◆ Exercise goal: Copy the lines starting at the one containing "The width and height of the screenshot is (2236, 1055)." and ending at the one containing "click(147, 564)", and copy nothing else. Keep the requests unchanged, but multiply every coordinate in the answers by 2.1 and round to the nearest whole number, with halves rounded up.

◆ Items:
---------------
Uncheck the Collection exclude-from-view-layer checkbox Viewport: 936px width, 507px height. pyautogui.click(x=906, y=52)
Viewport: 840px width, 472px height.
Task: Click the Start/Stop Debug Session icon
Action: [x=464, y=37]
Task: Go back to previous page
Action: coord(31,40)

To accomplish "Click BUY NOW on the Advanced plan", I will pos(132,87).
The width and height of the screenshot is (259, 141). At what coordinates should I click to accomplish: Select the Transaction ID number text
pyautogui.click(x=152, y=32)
---------------
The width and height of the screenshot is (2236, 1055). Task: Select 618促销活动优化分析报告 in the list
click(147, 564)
---------------
◆ Answer to the exercise:
The width and height of the screenshot is (2236, 1055). Task: Select 618促销活动优化分析报告 in the list
click(309, 1184)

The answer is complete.